行政書士FP武井事務所

偽装離婚する人とは

偽装離婚する人とは

■偽装離婚は税金の不正受給であり、卑劣な行為です。

先日、知人に相談を受けました。

その知人の知り合いの子持ちの40代の女性がどうも偽装離婚している疑いがあるので、調べてもらえないかという内容でした。

偽装離婚とは、法律上は、離婚届を提出して、離婚しているけれど、実態としては、夫婦関係が継続していることです。

離婚することによって、手当をもらったり、制度の優遇を図る等が目的です。

この女性は、生命保険の営業職員です。

中学生の子がいて、歩合給で、収入も不安定ですから、偽装離婚によって、不正に手当てを受給している疑いがあるということです。

本人が自ら「離婚した」と告白していることや、その夫も時々家に来ているという噂があるそうです。

当方は、弁護士でも探偵でもありませんので、偽装離婚が真実かどうかまでは調べることはできませんが、自分で調べることができる範囲や方法については教えました。

その疑いのある人物は、戸建てに住んでいるので、法務局で謄本を取るように指示しました。

それを見る限り、土地も家屋も夫の名義のままでした。

それでも、この女性は今もこの家に住んでいます。

この家の家族構成までは把握していませんが、おそらく、夫婦と中学生の子の3人暮らしのようです。

この件では、戸籍までは調べることができませんので、離婚しているのかどうかはわかりませんが、家にバイクが3台もあるのは明らかに不自然です。

当方も現地調査をしたので、わかりました。

確たる証拠はありませんが、念のため、市役所の担当部署には、偽装離婚の疑いがある女性が児童手当を不正に受給していることを伝えました。

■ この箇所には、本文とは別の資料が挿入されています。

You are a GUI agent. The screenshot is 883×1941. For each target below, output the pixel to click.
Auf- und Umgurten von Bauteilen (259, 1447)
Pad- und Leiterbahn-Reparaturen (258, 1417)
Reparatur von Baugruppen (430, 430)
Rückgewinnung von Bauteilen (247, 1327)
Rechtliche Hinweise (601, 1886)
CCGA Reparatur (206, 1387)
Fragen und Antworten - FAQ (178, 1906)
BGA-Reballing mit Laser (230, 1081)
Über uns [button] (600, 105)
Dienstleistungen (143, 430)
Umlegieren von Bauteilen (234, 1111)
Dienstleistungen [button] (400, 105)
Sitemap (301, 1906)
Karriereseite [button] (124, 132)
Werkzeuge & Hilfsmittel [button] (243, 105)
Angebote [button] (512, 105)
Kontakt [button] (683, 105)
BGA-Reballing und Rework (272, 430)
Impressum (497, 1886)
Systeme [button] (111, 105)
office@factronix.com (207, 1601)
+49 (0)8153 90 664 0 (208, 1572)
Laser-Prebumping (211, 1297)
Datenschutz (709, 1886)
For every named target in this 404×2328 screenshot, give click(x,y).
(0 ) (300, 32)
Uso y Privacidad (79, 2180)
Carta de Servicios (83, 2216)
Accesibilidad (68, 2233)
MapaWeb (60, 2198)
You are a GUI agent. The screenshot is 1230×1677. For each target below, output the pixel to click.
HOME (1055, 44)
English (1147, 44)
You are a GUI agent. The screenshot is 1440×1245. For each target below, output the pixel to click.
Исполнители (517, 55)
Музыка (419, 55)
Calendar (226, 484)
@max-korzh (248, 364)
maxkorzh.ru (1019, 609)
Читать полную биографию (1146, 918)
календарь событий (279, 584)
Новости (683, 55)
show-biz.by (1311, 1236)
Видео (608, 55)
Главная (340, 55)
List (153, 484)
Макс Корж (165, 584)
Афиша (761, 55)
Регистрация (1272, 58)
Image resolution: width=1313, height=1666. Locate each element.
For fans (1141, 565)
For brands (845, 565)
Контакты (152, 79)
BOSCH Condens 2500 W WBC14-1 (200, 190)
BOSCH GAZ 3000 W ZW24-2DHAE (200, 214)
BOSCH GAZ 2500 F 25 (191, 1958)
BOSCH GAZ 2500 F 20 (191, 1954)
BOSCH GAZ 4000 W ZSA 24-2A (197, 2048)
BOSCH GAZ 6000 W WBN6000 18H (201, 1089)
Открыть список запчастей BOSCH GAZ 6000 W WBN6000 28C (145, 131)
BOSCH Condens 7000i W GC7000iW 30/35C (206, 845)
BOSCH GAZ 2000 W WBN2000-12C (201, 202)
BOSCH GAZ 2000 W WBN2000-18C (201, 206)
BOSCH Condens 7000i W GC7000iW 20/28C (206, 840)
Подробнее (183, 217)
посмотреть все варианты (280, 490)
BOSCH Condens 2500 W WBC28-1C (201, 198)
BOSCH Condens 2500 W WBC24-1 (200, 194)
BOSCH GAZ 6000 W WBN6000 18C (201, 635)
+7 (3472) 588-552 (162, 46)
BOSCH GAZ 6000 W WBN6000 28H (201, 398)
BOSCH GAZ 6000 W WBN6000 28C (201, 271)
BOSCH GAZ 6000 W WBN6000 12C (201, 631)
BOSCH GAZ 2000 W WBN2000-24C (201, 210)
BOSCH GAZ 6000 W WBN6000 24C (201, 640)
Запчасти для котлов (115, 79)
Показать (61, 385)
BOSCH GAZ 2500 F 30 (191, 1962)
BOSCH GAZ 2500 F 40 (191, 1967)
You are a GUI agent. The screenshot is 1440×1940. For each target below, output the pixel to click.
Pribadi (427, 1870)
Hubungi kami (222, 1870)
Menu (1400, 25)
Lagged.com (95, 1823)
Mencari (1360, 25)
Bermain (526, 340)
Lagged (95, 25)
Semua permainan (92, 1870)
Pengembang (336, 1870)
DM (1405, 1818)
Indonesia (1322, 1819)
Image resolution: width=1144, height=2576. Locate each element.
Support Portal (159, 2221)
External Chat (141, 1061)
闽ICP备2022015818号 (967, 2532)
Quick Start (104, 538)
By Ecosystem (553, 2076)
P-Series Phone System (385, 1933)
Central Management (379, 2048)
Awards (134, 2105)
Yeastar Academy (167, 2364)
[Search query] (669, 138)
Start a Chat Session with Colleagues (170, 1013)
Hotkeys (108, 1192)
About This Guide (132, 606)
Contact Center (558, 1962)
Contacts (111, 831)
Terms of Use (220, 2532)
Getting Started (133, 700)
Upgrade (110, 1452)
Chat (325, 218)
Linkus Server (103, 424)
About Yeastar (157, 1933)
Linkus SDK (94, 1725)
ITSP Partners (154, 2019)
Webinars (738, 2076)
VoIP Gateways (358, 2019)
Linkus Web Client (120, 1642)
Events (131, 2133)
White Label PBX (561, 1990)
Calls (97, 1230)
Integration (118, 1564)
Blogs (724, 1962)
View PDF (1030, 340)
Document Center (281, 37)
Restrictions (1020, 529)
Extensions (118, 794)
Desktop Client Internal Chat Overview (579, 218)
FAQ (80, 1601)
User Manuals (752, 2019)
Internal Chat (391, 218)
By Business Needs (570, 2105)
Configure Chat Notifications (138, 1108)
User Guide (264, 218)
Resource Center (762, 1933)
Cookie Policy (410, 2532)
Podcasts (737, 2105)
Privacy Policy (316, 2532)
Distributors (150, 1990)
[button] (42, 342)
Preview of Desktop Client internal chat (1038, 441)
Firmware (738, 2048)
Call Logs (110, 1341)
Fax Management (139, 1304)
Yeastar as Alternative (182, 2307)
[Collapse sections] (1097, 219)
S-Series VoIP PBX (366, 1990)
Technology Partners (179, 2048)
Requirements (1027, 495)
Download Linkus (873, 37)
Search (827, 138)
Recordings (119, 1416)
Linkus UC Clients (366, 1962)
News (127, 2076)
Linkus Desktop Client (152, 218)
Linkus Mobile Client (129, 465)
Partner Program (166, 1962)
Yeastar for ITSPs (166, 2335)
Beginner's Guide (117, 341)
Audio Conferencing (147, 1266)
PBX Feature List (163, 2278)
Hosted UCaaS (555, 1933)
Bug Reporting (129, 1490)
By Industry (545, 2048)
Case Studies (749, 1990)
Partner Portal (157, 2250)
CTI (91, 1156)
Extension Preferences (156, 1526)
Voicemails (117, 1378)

残念ながら、担当者の意識が低く、偽装離婚の調査を行うような姿勢を感じませんでした。

これでは、不正がまかり通ってしまいます。

なお、偽装離婚を行う理由について、考察すると、

1.手当の不正受給

離婚となり、シングルマザーやシングルファーザーとなると、児童手当や、児童扶養手当がもらえます。

年間50万円前後が支給されるので、それを目当てに偽装離婚する人が出てきてもおかしくはありません。

また、生活保護は、配偶者に一定の収入がある場合は、受給できませんが、離婚により不正に受給しようと目論むケースもあります。

2.保育園の優先的入園

保育園の待機児童問題が取り上げられています。

東京や横浜などの大都市は、入園するのが激戦です。

そこで優先順位をあげるために、偽装離婚を行うのです。

ひとり親になれば、優先順位が上がり、入園しやすくなります。

3.借金返済

借金を抱えていて、返済が不能になった場合、少しでも差し押さえを回避するために、偽装離婚を行い、相手方に慰謝料として財産分与を行うのです。

それで、離婚した相手方の名義になると差し押さえができなくなるのです。

このように、自分のご都合主義に走るがゆえに、不正な行為に至るわけです。

偽装離婚は、バレにくいと思っていても、実際には、ご近所やケースワーカーからの通報により、発覚することもあります。

偽装離婚が発覚すれば、手当の支給は当然停止となります。

それだけでなく、今まで受給した金額の返還を求められます。

保育園の場合は、罰則はないものの、退所を求められます。

借金返済も詐欺破産罪に該当すれば、有罪となります。

したがって、偽装離婚を行うことは、社会的制裁を受けることになります。

相談の女性ももし、偽装離婚が発覚すれば、懲戒免職となるでしょう。

犯罪行為ですから、当然にこのように大きなリスクを抱えるわけです。

偽装離婚とは、離婚届による紙切れ1枚でできる簡単な不正行為であります。

しかしながら、それは、とても恥ずかしい行為でしかありません。

偽装離婚を行うことなく、己が道を切り開く覚悟をもって、生きていくことこそ望ましいことです。

偽装離婚を行うのは、絶対におやめください。